Dengan perasaan campur aduk aku memeriksa baju yang dibawa Torc untukku. Nenek Lucy memberiku gaun putih, sepatu perak berhak tinggi dan sebuah bando untuk mengatur rambutku yang ditakdirkan berantakan, seperti yang aku khawatirkan mereka ingin menjadikanku putri salju. Aku lebih suka kaos olahraga dan membenci sepatu perakku, gara-gara hak sepatunya yang tingginya lebih dari sepuluh centi, aku sudah hampir terjatuh sebanyak tiga kali hanya untuk berjalan pergi ke pintu kamar. Aku memutuskan untuk menyelamatkan pergelangan kakiku, aku melepas sepatuku, memukulkan hak sepatunya pada pinggiran ranjang hingga patah, tanpa hak, sepatunya terasa lebih baik meskipun jika bisa memilih aku lebih menyukai sepatu kets.

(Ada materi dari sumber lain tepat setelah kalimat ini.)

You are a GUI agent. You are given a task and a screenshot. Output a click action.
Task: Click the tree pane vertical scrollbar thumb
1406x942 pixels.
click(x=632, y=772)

Aku membuka pintu dan Torc yang berdiri menungguku di pinggir pintu mengagetkanku untuk yang kedua kalinya. Kukira Torc sudah pergi, Mike mengeram padanya tapi hanya berani dari balik bahuku.
Torc menyeringai lalu dia berseru, "Nyonya menyuruhku menuntun Nona Alesia, atau kau akan tersesat."
"Bisakah kau tidak mengagetkanku lagi?" pintaku.
Torc kembali menyeringai.
Aku mengikuti Torc dan memperhatikan cara berjalan Torc yang terus menunduk dan berjalan dengan menyeret kedua kakinya.
Torc bergumam sambil berjalan.
Torc berkata, "Aku mengenali semua lorong di sini, aku tahu semua kamar, setiap sudutnya. Aku mengenali kastil bintang seperti rumah kami sendiri, Nona Alesia tidak akan tersesat."
"Jadi?" kataku, "berapa banyak orang yang tinggal di sini, kenapa banyak sekali kamar?"
Torc menggerutu dari balik punggungnya, dia bergumam kesal.
"Pertanyaan lagi," seru Torc.
"Kalau tidak tahu, tidak apa," kataku.
Dan pancinganku berhasil menjebak Torc, dia akhirnya menjawab pertanyaanku.
"Sebelum Nyonya Lucy, mereka punya keluarga besar, banyak anak, banyak cucu, banyak pembantu, banyak kamar."
"Lalu?" tanyaku.
"Lalu mereka pergi," kata Torc.
"Kenapa mereka pergi?" tanyaku.
"Itu cerita yang sangat tua dan panjang, kau harus menanyakannya langsung pada Nyonya Lucy."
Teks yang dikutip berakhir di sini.